-- Begin EXCERPTED DATA --

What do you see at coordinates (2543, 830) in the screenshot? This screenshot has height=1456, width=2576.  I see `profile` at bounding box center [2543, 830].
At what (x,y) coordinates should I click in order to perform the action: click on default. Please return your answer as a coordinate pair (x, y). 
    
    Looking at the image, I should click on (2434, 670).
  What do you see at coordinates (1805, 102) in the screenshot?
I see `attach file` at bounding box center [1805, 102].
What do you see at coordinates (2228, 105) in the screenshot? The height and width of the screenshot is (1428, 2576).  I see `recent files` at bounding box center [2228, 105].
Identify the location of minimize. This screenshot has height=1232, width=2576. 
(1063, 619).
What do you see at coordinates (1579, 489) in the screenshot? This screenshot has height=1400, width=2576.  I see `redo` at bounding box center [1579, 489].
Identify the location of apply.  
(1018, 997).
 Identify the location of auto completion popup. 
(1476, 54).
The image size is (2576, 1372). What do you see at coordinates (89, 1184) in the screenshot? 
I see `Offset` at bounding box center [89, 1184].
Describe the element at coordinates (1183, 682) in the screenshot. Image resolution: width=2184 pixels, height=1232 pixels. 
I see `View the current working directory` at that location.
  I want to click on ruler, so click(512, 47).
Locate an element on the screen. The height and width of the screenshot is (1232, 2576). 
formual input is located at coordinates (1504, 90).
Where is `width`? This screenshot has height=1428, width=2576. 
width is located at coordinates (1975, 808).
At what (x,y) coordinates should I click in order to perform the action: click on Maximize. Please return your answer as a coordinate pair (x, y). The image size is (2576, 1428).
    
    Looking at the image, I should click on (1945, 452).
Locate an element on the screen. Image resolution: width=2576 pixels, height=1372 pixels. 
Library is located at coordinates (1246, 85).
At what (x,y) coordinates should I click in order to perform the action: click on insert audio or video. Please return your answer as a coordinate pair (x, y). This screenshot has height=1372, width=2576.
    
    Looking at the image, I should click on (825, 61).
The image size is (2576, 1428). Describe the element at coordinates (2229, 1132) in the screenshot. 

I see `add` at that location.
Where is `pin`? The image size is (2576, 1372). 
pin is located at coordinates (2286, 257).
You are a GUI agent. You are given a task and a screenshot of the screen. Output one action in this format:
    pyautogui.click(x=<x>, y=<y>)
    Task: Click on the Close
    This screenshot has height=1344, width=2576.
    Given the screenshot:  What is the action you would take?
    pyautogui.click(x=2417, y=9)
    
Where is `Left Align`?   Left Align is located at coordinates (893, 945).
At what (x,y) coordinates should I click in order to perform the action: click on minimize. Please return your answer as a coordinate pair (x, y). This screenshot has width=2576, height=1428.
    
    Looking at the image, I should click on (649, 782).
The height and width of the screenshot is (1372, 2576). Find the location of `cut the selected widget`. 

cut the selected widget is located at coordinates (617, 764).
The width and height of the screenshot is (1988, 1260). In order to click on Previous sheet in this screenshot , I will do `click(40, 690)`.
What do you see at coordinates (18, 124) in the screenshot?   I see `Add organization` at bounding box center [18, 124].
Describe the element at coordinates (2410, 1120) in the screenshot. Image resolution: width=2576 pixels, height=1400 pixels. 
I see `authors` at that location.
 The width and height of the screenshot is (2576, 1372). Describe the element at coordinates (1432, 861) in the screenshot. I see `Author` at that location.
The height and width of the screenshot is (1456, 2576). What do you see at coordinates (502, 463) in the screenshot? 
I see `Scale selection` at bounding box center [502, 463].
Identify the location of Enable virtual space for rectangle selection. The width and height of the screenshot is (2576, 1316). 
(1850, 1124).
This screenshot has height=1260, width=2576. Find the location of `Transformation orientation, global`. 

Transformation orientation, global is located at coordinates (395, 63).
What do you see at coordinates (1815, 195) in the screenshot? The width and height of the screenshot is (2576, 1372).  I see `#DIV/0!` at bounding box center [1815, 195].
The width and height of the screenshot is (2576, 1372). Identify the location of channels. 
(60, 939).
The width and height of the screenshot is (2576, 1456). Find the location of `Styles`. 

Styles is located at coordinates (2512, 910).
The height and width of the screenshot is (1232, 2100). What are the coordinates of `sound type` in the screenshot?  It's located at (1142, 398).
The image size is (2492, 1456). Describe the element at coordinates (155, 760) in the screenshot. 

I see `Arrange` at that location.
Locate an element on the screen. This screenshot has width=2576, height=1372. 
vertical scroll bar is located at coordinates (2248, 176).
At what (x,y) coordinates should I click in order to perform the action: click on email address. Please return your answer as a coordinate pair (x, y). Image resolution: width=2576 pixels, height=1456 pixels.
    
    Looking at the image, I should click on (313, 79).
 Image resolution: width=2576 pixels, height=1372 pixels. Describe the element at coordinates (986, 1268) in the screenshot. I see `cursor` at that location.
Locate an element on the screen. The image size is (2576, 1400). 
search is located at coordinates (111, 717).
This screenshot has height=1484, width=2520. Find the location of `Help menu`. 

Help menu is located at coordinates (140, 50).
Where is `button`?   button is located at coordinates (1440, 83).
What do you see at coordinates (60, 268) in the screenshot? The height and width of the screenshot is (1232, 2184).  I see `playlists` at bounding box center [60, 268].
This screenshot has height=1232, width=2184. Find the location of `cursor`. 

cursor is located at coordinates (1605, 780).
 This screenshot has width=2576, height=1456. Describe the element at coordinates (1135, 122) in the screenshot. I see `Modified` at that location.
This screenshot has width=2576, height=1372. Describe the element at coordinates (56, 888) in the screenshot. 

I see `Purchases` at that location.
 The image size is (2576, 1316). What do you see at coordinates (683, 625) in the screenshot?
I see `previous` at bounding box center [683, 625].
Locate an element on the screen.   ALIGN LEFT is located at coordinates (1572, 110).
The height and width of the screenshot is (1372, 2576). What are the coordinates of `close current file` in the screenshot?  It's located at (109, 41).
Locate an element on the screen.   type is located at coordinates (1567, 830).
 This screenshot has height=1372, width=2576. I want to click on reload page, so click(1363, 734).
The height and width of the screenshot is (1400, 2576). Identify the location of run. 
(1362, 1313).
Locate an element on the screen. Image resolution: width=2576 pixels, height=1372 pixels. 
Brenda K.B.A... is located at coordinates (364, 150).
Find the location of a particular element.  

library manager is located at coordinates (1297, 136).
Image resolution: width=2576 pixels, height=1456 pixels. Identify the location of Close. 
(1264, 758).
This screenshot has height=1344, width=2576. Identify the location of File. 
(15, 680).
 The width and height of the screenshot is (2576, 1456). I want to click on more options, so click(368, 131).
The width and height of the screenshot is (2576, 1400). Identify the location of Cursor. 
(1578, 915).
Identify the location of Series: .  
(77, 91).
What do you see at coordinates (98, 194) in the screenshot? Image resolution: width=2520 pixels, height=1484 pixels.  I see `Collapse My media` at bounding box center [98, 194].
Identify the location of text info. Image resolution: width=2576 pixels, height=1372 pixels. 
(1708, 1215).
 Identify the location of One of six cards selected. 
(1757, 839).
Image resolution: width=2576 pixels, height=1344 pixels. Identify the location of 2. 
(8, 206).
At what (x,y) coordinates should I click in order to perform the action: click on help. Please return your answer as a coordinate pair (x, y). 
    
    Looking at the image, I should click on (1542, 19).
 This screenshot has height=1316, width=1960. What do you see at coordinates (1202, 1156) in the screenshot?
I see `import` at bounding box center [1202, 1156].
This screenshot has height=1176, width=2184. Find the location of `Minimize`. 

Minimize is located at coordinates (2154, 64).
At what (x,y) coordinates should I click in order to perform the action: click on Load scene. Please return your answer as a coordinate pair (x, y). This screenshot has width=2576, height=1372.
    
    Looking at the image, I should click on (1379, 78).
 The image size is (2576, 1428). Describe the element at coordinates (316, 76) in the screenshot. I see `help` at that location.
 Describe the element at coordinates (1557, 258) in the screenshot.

-- End EXCERPTED DATA --

• **WHAT THE EXERCISE ASKS**
Copy all of the rows above, character for character, without changing or leaving out anything.

• **EXERCISE RESULT**
What do you see at coordinates (2543, 830) in the screenshot? This screenshot has height=1456, width=2576.  I see `profile` at bounding box center [2543, 830].
At what (x,y) coordinates should I click in order to perform the action: click on default. Please return your answer as a coordinate pair (x, y). 
    
    Looking at the image, I should click on (2434, 670).
  What do you see at coordinates (1805, 102) in the screenshot?
I see `attach file` at bounding box center [1805, 102].
What do you see at coordinates (2228, 105) in the screenshot? The height and width of the screenshot is (1428, 2576).  I see `recent files` at bounding box center [2228, 105].
Identify the location of minimize. This screenshot has height=1232, width=2576. 
(1063, 619).
What do you see at coordinates (1579, 489) in the screenshot? This screenshot has height=1400, width=2576.  I see `redo` at bounding box center [1579, 489].
Identify the location of apply.  
(1018, 997).
 Identify the location of auto completion popup. 
(1476, 54).
The image size is (2576, 1372). What do you see at coordinates (89, 1184) in the screenshot? 
I see `Offset` at bounding box center [89, 1184].
Describe the element at coordinates (1183, 682) in the screenshot. Image resolution: width=2184 pixels, height=1232 pixels. 
I see `View the current working directory` at that location.
  I want to click on ruler, so click(512, 47).
Locate an element on the screen. The height and width of the screenshot is (1232, 2576). 
formual input is located at coordinates (1504, 90).
Where is `width`? This screenshot has height=1428, width=2576. 
width is located at coordinates (1975, 808).
At what (x,y) coordinates should I click in order to perform the action: click on Maximize. Please return your answer as a coordinate pair (x, y). The image size is (2576, 1428).
    
    Looking at the image, I should click on (1945, 452).
Locate an element on the screen. Image resolution: width=2576 pixels, height=1372 pixels. 
Library is located at coordinates (1246, 85).
At what (x,y) coordinates should I click in order to perform the action: click on insert audio or video. Please return your answer as a coordinate pair (x, y). This screenshot has height=1372, width=2576.
    
    Looking at the image, I should click on (825, 61).
The image size is (2576, 1428). Describe the element at coordinates (2229, 1132) in the screenshot. 

I see `add` at that location.
Where is `pin`? The image size is (2576, 1372). 
pin is located at coordinates (2286, 257).
You are a GUI agent. You are given a task and a screenshot of the screen. Output one action in this format:
    pyautogui.click(x=<x>, y=<y>)
    Task: Click on the Close
    This screenshot has height=1344, width=2576.
    Given the screenshot:  What is the action you would take?
    pyautogui.click(x=2417, y=9)
    
Where is `Left Align`?   Left Align is located at coordinates (893, 945).
At what (x,y) coordinates should I click in order to perform the action: click on minimize. Please return your answer as a coordinate pair (x, y). This screenshot has width=2576, height=1428.
    
    Looking at the image, I should click on (649, 782).
The height and width of the screenshot is (1372, 2576). Find the location of `cut the selected widget`. 

cut the selected widget is located at coordinates (617, 764).
The width and height of the screenshot is (1988, 1260). In order to click on Previous sheet in this screenshot , I will do `click(40, 690)`.
What do you see at coordinates (18, 124) in the screenshot?   I see `Add organization` at bounding box center [18, 124].
Describe the element at coordinates (2410, 1120) in the screenshot. Image resolution: width=2576 pixels, height=1400 pixels. 
I see `authors` at that location.
 The width and height of the screenshot is (2576, 1372). Describe the element at coordinates (1432, 861) in the screenshot. I see `Author` at that location.
The height and width of the screenshot is (1456, 2576). What do you see at coordinates (502, 463) in the screenshot? 
I see `Scale selection` at bounding box center [502, 463].
Identify the location of Enable virtual space for rectangle selection. The width and height of the screenshot is (2576, 1316). 
(1850, 1124).
This screenshot has height=1260, width=2576. Find the location of `Transformation orientation, global`. 

Transformation orientation, global is located at coordinates (395, 63).
What do you see at coordinates (1815, 195) in the screenshot? The width and height of the screenshot is (2576, 1372).  I see `#DIV/0!` at bounding box center [1815, 195].
The width and height of the screenshot is (2576, 1372). Identify the location of channels. 
(60, 939).
The width and height of the screenshot is (2576, 1456). Find the location of `Styles`. 

Styles is located at coordinates (2512, 910).
The height and width of the screenshot is (1232, 2100). What are the coordinates of `sound type` in the screenshot?  It's located at (1142, 398).
The image size is (2492, 1456). Describe the element at coordinates (155, 760) in the screenshot. 

I see `Arrange` at that location.
Locate an element on the screen. This screenshot has width=2576, height=1372. 
vertical scroll bar is located at coordinates (2248, 176).
At what (x,y) coordinates should I click in order to perform the action: click on email address. Please return your answer as a coordinate pair (x, y). Image resolution: width=2576 pixels, height=1456 pixels.
    
    Looking at the image, I should click on (313, 79).
 Image resolution: width=2576 pixels, height=1372 pixels. Describe the element at coordinates (986, 1268) in the screenshot. I see `cursor` at that location.
Locate an element on the screen. The image size is (2576, 1400). 
search is located at coordinates (111, 717).
This screenshot has height=1484, width=2520. Find the location of `Help menu`. 

Help menu is located at coordinates (140, 50).
Where is `button`?   button is located at coordinates (1440, 83).
What do you see at coordinates (60, 268) in the screenshot? The height and width of the screenshot is (1232, 2184).  I see `playlists` at bounding box center [60, 268].
This screenshot has height=1232, width=2184. Find the location of `cursor`. 

cursor is located at coordinates (1605, 780).
 This screenshot has width=2576, height=1456. Describe the element at coordinates (1135, 122) in the screenshot. I see `Modified` at that location.
This screenshot has width=2576, height=1372. Describe the element at coordinates (56, 888) in the screenshot. 

I see `Purchases` at that location.
 The image size is (2576, 1316). What do you see at coordinates (683, 625) in the screenshot?
I see `previous` at bounding box center [683, 625].
Locate an element on the screen.   ALIGN LEFT is located at coordinates (1572, 110).
The height and width of the screenshot is (1372, 2576). What are the coordinates of `close current file` in the screenshot?  It's located at (109, 41).
Locate an element on the screen.   type is located at coordinates (1567, 830).
 This screenshot has height=1372, width=2576. I want to click on reload page, so click(1363, 734).
The height and width of the screenshot is (1400, 2576). Identify the location of run. 
(1362, 1313).
Locate an element on the screen. Image resolution: width=2576 pixels, height=1372 pixels. 
Brenda K.B.A... is located at coordinates (364, 150).
Find the location of a particular element.  

library manager is located at coordinates (1297, 136).
Image resolution: width=2576 pixels, height=1456 pixels. Identify the location of Close. 
(1264, 758).
This screenshot has height=1344, width=2576. Identify the location of File. 
(15, 680).
 The width and height of the screenshot is (2576, 1456). I want to click on more options, so click(368, 131).
The width and height of the screenshot is (2576, 1400). Identify the location of Cursor. 
(1578, 915).
Identify the location of Series: .  
(77, 91).
What do you see at coordinates (98, 194) in the screenshot? Image resolution: width=2520 pixels, height=1484 pixels.  I see `Collapse My media` at bounding box center [98, 194].
Identify the location of text info. Image resolution: width=2576 pixels, height=1372 pixels. 
(1708, 1215).
 Identify the location of One of six cards selected. 
(1757, 839).
Image resolution: width=2576 pixels, height=1344 pixels. Identify the location of 2. 
(8, 206).
At what (x,y) coordinates should I click in order to perform the action: click on help. Please return your answer as a coordinate pair (x, y). 
    
    Looking at the image, I should click on (1542, 19).
 This screenshot has height=1316, width=1960. What do you see at coordinates (1202, 1156) in the screenshot?
I see `import` at bounding box center [1202, 1156].
This screenshot has height=1176, width=2184. Find the location of `Minimize`. 

Minimize is located at coordinates (2154, 64).
At what (x,y) coordinates should I click in order to perform the action: click on Load scene. Please return your answer as a coordinate pair (x, y). This screenshot has width=2576, height=1372.
    
    Looking at the image, I should click on (1379, 78).
 The image size is (2576, 1428). Describe the element at coordinates (316, 76) in the screenshot. I see `help` at that location.
 Describe the element at coordinates (1557, 258) in the screenshot.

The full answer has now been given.